Instructions to follow: Copy the lines starting with the one that contains "The width and" and going on through the one that contains "click(1135, 309)", reproducing them exactly.

Working data:
☆ ☆ ☆ ☆ ☆
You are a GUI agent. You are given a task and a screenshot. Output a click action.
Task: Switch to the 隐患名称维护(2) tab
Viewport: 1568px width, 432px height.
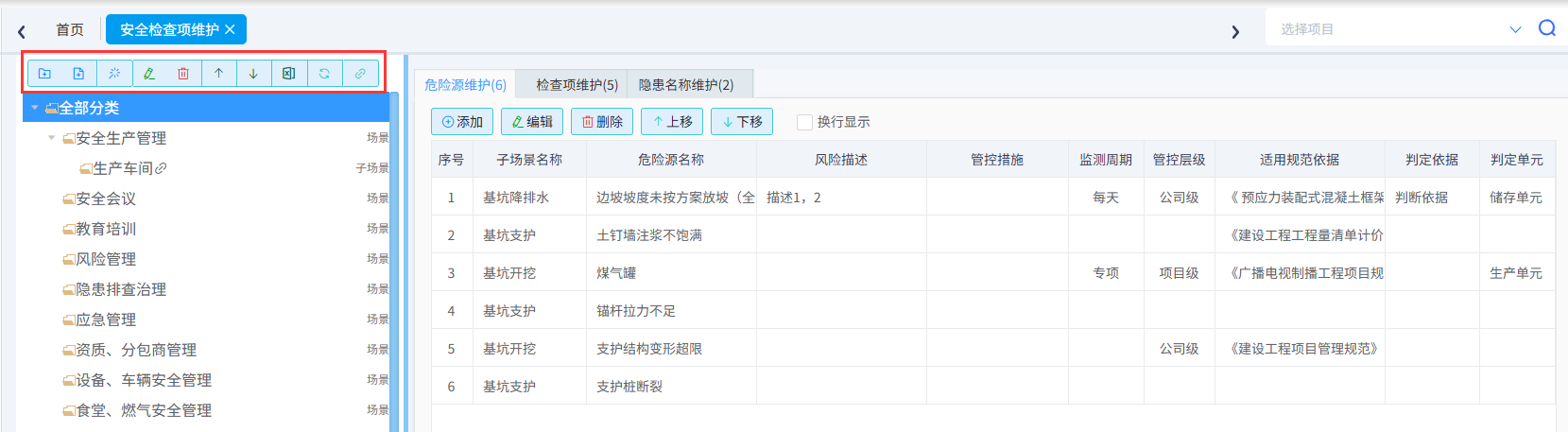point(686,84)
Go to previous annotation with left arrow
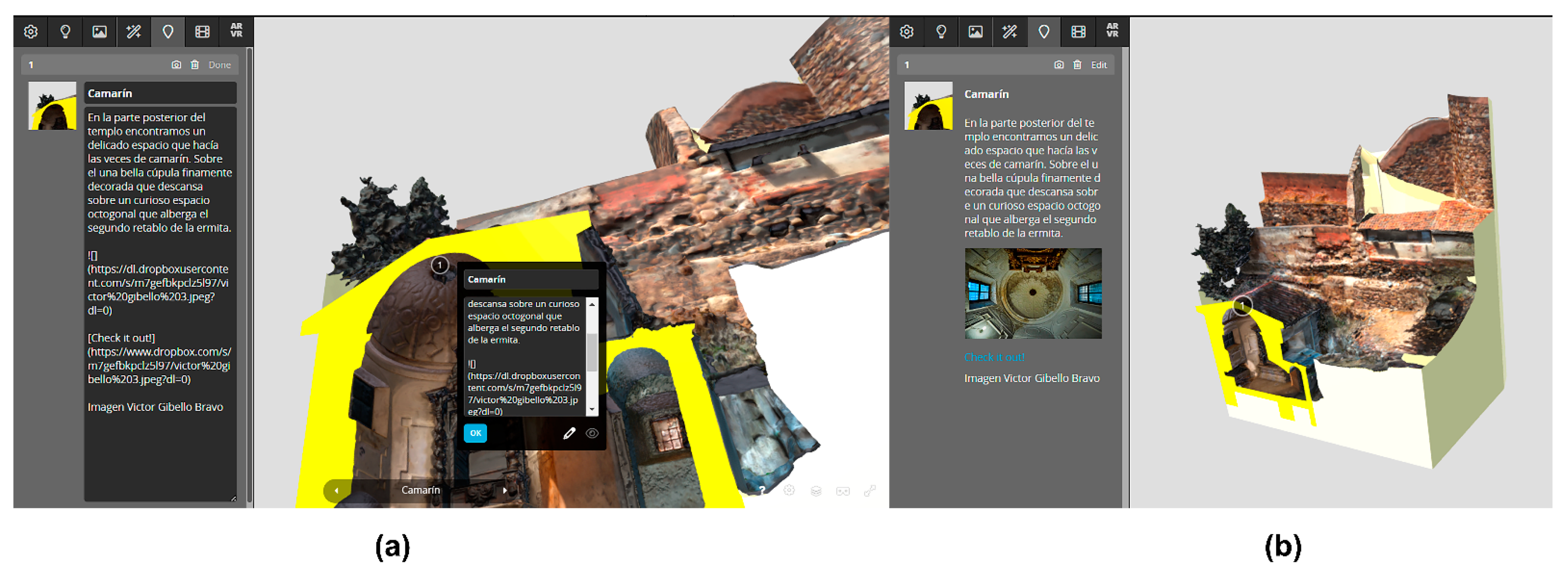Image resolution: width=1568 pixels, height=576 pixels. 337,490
☆ ☆ ☆ ☆ ☆
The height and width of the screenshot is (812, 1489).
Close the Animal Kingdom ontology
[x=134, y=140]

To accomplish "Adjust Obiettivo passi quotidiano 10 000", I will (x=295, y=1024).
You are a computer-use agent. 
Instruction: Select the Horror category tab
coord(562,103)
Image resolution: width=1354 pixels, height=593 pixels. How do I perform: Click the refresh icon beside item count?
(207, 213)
☆ ☆ ☆ ☆ ☆
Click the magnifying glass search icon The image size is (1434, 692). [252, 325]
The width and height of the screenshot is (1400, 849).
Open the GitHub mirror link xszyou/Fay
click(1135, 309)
☆ ☆ ☆ ☆ ☆
Exercise result:
The width and height of the screenshot is (1400, 849).
Open the GitHub mirror link xszyou/Fay
click(1135, 309)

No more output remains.